Indeed, the sweeping success of curbside buses may prove a threat to established intercity travel industries. A passenger-intercept survey conducted by Bolt Bus found that 20 percent of its passengers had switched from Amtrak. That signals bad news for the always-ailing National Railroad Passenger Corporation, its 19,000 employees, and the federal government, which owns all of the company’s preferred stock. And though Bolt Bus did not ask specifically if its New York-to-Philadelphia passengers switched from the commuter train (an option available for that section of the corridor) to the bus, general manager Hall believes it stands to reason that their success has diluted ridership for SEPTA and New Jersey Transit as well.

This mode shift may present a prickly scenario: Curbside buses could be doing serious damage to the already ailing bottom line of state and federally supported transportation systems that are, in their current incarnations and very broadly speaking, safer, more environmentally friendly, better suited for high-density urban areas, and more encouraging of transit-oriented development. “I think the mode shift question is really crucial but also quite complicated,” Klein says. “These buses also generate new trips and replace car travel.
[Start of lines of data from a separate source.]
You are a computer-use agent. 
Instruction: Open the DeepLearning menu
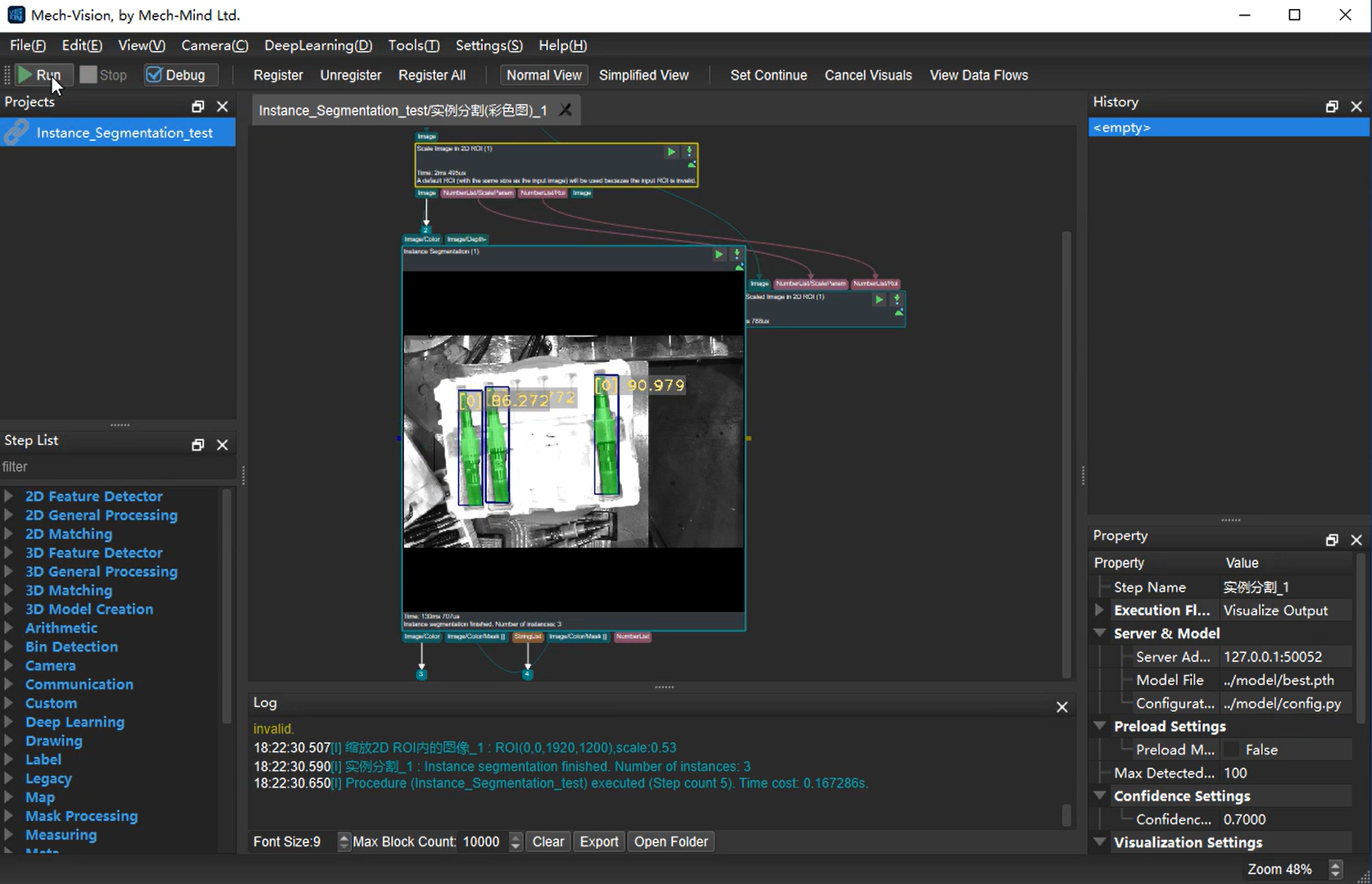point(318,46)
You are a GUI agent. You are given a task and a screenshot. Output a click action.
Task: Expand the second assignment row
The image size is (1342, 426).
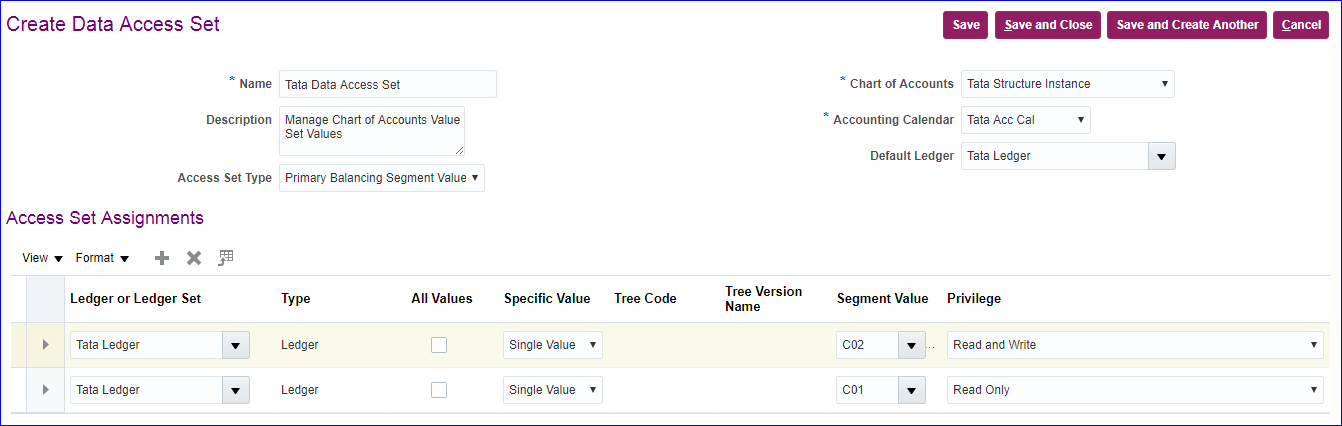pyautogui.click(x=45, y=390)
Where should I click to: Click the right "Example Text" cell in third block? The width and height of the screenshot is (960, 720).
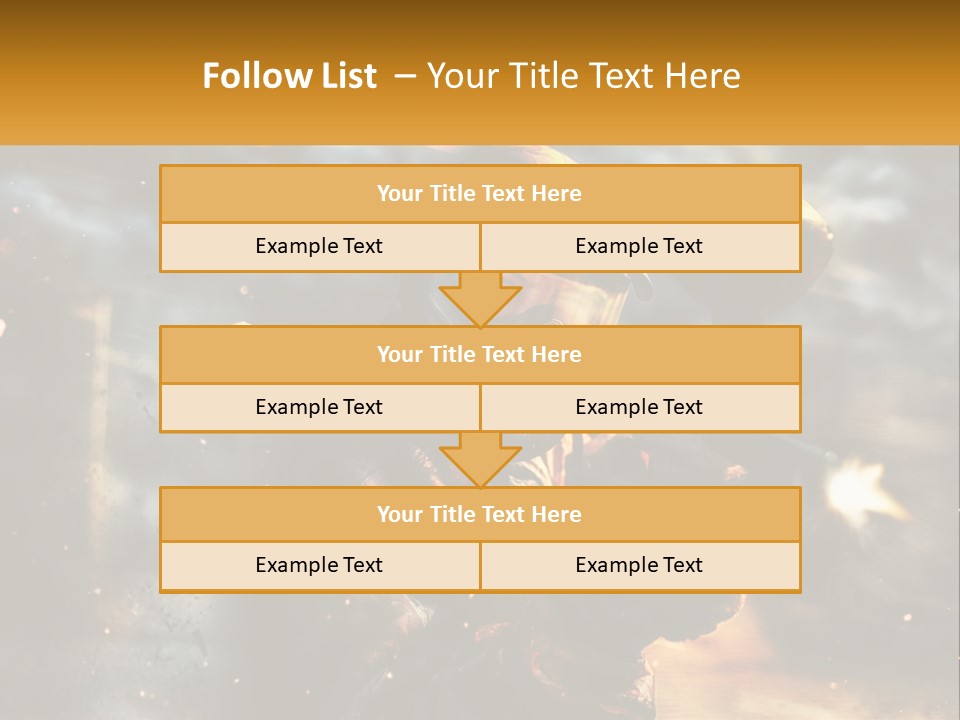640,566
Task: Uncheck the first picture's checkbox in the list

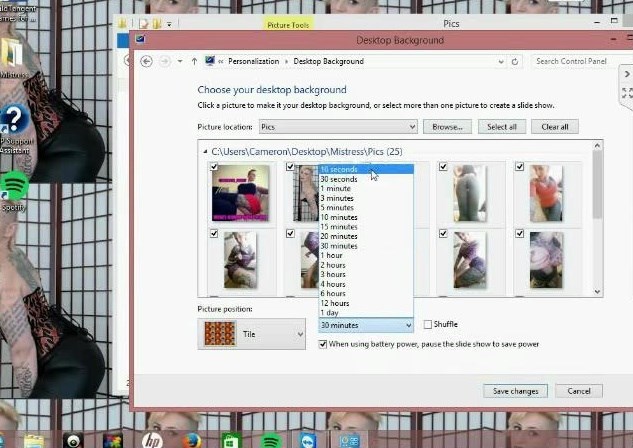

Before we applaud or criticize these companies, I think we need to know more about who is riding these buses and how they are affecting travel behavior.”

But that’s far from my mind when it’s time for me to head to Philadelphia. A curbside bus has everything I need, and as one of Klein’s survey respondents said, “For $10 that you could spend for a cross-town cab probably getting four blocks, you could go to Philadelphia in an hour and a half, spend the day there, go to the museum, and you come back the same.” Isn’t that how intercity travel ought to work?

This article appeared in the Summer 2010 issue of Next American City magazine. SUBSCRIBE NOW!

Comments

  1. David Gross in Washington, DC on Thu, Jun 17, 2010 at 7:03am

    I haven’t ridden it yet,  but it costs less to take the Bolt Bus from DC to NY than it does to pay the tolls from driving.

    There’s a greater issue here, too, of “better bus” service going in where trains aren’t economical.  We have a Circulator bus here in DC that’s painted different colors than the drab Metrobuses,  only runs in loops, and has a color-coded map and route system like a subway, not the letter-number routes typical of most bus systems.  And it picks up a lot of tourists, downtown office workers, and others who would never ride a regular city bus.